For instance, there were a few years of them laboring over nice meals because they know I love good food. Which was so thoughtful! But I didn’t want to spend the day on my own while they cooked, or managing little kids while Dan was in the kitchen. And I definitely didn’t want a giant mess in the kitchen. I’d much rather have simple food and time to spend together. So I told him.
And guess what? He listened. He started doing simple foods and picked up some great things from a local bakery we love. Easy and delicious and way more pleasant for all of us. And actually, basically all of the things below tie into this, too – just sharing them and being clear about what would make for a nice day for me goes a long way.
2. Prepare in Advance
I’ve always thought that what I want is a clean home and happy kids. So beyond communicating that, we started prepping in advance to make that happen. We cleaned the house on Saturday or sometimes have cleaners come. Everyone pitches in to get everything reasonably tidy before Mother’s Day itself.

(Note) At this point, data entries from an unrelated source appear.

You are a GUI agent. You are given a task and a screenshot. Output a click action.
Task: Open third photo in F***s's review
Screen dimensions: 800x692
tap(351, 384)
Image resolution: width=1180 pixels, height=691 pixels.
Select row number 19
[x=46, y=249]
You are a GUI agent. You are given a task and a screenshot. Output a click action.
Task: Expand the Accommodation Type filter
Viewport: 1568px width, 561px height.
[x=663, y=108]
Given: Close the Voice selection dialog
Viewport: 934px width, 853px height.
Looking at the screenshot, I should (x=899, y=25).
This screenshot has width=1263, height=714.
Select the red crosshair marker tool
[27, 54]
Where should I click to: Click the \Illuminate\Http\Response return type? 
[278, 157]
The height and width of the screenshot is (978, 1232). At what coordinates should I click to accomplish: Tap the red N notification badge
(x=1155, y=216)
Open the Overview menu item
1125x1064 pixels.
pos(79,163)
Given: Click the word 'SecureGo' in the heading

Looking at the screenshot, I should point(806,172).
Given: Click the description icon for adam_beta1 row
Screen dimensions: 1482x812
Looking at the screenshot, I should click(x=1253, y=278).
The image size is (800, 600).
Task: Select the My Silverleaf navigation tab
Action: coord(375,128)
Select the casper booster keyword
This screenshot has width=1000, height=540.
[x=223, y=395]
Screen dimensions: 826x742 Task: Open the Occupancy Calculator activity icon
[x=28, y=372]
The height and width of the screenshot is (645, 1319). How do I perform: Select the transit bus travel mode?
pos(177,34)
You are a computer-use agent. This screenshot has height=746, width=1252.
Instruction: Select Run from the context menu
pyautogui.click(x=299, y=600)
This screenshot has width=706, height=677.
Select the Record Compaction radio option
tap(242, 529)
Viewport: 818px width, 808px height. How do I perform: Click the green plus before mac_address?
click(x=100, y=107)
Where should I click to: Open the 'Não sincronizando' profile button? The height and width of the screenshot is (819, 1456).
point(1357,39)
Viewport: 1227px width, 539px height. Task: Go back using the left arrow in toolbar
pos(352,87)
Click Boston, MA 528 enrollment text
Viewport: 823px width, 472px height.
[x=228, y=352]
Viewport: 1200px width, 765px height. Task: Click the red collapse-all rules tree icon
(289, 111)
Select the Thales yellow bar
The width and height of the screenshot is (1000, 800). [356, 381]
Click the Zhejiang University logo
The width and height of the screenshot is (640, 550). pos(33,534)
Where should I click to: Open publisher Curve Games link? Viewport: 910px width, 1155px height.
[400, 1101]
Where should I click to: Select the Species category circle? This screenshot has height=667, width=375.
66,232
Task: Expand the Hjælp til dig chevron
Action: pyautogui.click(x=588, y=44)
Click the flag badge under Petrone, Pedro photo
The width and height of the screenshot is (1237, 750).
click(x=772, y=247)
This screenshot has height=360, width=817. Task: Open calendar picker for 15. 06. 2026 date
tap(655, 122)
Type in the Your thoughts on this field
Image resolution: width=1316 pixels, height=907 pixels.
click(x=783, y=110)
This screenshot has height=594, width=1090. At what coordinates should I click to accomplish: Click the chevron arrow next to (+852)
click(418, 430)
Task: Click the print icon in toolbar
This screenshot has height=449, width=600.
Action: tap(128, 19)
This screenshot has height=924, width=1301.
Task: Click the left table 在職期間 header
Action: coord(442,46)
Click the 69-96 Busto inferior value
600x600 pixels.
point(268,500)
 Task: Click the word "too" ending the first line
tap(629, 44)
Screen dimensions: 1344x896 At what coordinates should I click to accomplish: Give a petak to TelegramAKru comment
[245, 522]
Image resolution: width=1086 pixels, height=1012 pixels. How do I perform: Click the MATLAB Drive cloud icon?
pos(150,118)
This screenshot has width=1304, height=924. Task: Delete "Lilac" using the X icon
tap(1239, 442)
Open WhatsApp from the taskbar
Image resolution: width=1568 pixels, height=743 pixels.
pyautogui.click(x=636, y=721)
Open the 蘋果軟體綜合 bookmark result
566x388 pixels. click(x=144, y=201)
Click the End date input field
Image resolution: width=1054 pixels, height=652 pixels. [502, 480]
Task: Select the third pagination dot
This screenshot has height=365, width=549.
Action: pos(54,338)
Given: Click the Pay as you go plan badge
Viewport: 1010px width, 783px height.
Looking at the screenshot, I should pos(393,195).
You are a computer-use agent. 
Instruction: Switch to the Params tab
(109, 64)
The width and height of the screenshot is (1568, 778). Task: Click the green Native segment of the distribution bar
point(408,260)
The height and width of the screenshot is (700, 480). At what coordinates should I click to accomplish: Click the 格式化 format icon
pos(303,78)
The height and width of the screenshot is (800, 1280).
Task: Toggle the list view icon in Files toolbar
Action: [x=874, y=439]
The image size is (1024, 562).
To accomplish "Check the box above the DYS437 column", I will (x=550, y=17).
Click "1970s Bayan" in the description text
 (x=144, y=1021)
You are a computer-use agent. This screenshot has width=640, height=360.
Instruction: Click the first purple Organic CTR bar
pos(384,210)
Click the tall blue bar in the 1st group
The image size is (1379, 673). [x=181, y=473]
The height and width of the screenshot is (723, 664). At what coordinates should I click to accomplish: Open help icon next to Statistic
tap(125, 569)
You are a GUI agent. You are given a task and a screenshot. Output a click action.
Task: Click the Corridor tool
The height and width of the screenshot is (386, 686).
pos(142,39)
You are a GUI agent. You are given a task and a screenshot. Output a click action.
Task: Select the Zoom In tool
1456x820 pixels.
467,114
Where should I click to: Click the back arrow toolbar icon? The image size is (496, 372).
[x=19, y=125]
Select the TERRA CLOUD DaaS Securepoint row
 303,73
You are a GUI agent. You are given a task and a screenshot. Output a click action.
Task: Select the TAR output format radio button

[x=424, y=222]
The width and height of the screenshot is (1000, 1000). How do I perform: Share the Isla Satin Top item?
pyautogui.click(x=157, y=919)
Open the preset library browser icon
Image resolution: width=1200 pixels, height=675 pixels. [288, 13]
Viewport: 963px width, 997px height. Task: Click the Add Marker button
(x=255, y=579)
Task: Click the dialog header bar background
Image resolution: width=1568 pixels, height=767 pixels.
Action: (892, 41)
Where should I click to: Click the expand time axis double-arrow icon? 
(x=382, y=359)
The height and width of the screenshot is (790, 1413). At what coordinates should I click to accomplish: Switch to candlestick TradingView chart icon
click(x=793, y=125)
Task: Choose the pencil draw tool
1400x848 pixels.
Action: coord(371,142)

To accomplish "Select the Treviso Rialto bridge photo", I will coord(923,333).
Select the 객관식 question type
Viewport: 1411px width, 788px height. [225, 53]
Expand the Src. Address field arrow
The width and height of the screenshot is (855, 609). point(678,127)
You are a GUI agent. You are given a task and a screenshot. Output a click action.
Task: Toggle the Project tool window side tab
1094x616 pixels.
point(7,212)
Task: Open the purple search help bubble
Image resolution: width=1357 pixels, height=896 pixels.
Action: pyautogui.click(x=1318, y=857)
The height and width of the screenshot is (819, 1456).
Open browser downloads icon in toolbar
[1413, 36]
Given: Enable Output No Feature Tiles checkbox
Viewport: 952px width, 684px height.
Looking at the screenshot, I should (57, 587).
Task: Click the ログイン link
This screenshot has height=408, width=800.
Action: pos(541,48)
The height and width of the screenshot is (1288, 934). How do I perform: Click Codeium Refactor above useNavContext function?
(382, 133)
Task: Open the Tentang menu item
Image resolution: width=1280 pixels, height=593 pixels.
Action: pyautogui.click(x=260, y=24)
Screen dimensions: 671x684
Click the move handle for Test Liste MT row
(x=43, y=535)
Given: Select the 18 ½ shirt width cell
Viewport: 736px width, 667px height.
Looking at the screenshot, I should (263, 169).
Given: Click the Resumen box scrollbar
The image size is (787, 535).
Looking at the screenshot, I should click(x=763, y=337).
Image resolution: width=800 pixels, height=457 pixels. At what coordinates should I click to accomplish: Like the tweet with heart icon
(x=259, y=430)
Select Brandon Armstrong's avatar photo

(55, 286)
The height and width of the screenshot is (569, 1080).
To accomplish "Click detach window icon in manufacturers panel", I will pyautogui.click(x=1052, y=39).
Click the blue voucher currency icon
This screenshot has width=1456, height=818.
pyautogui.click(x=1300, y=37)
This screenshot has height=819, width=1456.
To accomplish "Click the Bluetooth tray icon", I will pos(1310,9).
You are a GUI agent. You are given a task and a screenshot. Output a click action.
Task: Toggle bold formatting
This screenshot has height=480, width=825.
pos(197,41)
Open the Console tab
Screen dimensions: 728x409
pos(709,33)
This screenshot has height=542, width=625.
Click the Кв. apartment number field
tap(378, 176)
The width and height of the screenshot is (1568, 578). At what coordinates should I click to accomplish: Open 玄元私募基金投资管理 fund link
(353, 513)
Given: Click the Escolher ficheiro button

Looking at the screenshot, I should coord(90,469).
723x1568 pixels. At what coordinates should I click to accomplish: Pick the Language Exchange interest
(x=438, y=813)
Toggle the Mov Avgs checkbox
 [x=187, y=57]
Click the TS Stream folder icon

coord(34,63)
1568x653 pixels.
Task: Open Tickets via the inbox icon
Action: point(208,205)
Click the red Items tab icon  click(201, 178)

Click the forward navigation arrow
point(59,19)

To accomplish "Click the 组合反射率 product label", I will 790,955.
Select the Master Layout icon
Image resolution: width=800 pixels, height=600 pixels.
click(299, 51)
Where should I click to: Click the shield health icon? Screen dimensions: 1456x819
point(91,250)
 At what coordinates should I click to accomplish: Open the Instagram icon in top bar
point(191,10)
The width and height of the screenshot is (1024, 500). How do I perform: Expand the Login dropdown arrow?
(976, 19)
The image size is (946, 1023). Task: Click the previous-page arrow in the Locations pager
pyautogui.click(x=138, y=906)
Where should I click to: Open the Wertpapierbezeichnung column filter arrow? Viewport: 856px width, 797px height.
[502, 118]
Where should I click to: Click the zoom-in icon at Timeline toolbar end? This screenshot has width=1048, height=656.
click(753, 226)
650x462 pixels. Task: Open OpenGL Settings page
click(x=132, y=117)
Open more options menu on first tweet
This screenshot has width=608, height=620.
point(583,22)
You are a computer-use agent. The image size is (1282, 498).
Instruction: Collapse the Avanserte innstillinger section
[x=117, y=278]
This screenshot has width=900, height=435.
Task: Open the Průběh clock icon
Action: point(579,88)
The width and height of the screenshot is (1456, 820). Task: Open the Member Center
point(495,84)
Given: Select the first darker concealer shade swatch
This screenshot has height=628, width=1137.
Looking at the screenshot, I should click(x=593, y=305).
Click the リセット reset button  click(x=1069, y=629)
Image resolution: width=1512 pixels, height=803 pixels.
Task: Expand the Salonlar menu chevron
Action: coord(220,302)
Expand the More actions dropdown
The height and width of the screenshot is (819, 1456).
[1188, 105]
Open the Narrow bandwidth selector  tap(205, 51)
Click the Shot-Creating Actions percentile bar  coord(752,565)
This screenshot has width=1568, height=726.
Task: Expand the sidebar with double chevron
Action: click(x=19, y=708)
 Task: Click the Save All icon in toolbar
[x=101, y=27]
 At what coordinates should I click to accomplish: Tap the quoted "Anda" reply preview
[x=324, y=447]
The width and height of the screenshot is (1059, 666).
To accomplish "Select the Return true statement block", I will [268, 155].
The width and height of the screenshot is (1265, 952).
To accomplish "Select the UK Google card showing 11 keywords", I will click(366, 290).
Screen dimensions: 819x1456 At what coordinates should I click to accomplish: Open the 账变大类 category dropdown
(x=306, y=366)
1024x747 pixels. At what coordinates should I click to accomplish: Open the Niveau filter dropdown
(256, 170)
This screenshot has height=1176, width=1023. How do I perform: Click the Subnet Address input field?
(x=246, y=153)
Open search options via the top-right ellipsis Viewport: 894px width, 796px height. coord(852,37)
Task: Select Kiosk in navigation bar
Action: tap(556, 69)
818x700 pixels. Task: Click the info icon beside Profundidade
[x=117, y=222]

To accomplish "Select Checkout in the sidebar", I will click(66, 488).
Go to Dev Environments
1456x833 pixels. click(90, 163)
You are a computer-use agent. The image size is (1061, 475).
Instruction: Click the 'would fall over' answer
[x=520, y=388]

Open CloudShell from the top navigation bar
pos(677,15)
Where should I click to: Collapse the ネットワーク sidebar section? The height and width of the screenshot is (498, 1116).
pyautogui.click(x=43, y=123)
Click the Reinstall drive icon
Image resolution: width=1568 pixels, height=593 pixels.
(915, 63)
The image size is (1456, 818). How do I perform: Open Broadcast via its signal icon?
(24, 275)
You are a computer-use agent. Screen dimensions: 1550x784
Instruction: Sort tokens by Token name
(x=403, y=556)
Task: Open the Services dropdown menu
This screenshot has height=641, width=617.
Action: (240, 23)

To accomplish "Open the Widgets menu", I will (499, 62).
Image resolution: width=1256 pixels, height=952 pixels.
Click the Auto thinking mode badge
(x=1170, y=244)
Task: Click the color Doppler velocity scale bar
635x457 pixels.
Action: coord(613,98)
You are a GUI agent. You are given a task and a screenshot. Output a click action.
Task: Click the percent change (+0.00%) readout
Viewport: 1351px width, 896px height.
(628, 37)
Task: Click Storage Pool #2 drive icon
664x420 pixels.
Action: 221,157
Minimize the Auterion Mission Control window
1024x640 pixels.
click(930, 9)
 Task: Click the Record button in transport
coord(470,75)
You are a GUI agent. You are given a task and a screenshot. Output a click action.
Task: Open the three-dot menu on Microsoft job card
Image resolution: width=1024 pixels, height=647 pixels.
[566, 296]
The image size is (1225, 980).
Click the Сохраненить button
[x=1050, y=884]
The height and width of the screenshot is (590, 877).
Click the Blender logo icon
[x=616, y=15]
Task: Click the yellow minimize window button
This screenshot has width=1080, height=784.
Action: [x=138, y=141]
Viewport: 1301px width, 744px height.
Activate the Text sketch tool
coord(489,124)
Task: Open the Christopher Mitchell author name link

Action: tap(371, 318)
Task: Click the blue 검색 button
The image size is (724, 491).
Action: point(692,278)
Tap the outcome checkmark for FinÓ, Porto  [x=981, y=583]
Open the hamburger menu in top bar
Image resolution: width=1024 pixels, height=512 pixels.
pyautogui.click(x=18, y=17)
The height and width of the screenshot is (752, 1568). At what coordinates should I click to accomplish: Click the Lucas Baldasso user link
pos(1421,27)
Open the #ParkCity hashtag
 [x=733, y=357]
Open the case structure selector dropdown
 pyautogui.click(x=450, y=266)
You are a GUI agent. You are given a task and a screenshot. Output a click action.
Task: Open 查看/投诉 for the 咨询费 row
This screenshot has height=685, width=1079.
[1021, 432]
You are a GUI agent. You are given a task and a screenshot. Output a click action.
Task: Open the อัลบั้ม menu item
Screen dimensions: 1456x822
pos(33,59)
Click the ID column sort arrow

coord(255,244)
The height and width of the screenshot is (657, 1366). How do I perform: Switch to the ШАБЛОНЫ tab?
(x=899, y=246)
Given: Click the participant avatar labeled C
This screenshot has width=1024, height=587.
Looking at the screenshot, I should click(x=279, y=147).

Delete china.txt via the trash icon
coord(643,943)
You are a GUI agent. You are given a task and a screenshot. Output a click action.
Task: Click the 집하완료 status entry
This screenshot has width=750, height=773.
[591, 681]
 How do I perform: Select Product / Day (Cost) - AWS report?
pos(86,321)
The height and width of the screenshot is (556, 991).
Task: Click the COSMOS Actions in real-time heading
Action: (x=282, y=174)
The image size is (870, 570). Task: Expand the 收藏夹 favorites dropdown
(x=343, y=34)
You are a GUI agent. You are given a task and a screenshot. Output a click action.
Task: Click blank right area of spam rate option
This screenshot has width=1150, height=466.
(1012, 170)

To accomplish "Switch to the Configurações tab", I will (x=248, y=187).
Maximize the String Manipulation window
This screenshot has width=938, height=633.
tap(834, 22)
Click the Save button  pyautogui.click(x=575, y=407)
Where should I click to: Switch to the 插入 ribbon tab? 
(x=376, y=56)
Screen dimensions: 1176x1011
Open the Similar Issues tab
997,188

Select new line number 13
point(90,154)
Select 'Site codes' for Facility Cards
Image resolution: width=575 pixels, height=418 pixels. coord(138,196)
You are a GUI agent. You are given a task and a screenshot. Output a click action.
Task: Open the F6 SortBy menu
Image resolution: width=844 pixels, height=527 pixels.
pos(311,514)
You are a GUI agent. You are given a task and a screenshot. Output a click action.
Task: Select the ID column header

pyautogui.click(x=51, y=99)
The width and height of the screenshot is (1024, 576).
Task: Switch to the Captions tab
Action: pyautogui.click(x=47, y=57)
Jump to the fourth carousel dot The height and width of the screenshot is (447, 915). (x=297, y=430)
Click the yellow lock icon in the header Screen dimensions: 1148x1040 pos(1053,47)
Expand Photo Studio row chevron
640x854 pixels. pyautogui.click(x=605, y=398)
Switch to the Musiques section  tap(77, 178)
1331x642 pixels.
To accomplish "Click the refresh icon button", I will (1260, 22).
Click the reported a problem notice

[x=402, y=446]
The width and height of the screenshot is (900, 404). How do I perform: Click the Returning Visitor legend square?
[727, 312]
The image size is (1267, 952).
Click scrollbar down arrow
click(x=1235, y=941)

We also try to do a little basic planning and scheduling in advance so that there’s not a bunch of confusion or spending hours on research the day of. If we decide to do a hike, we pick it in advance and tell everyone the plan. If there’s a food pickup, we place the order beforehand so that it’s not stressful the morning of.
3. Put Down the Phone
Sometimes it can feel tempting to just zone out and relax and have a day filled with just scrolling mindlessly without any other responsibilities. What I’ve found for me, though, is that while it might have the short-term benefit of feeling like I can check out of normal responsibilities, it doesn’t actually feel relaxing or fulfilling. It doesn’t fill me up or enrich my day.
That’s not to say I never check my phone throughout the day. For me, I love seeing photos of women I love with their families or sharing stories. Others may not (in which case, for sure avoid your phone and especially social media that day). And that’s fine! But if I do check, I try to make it for a set, short amount of time instead of losing hours to a screen.
4. Get Outside
There are few things that are better for my mood than getting outside in fresh air and sunshine. That seratonin hit that comes from being outside often extends to how I feel the rest of the day, including in interacting with others. That’s true on normal days and it’s definitely true on Mother’s Day.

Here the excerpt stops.